#### [REQUIRED ACTION]
State how many lines in the listing below include the word "This", and add nothing besides the number.

:: DATASET RECORDS

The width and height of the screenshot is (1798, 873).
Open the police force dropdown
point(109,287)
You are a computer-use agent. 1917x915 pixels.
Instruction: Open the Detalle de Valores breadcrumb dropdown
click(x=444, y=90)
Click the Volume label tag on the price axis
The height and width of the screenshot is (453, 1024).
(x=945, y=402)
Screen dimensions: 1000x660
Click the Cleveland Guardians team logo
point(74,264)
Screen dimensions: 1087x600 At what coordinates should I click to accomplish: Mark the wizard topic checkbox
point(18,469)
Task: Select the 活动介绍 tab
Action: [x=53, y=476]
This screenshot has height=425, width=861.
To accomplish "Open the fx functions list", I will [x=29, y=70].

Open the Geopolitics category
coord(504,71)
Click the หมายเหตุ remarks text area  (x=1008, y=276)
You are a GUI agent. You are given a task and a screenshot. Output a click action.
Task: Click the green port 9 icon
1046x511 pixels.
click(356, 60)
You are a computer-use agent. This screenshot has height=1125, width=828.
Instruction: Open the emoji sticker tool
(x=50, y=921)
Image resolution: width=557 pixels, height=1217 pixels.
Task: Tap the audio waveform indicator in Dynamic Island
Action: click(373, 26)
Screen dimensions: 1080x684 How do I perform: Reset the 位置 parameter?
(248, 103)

::::

#### [EXPECTED OUTPUT]
2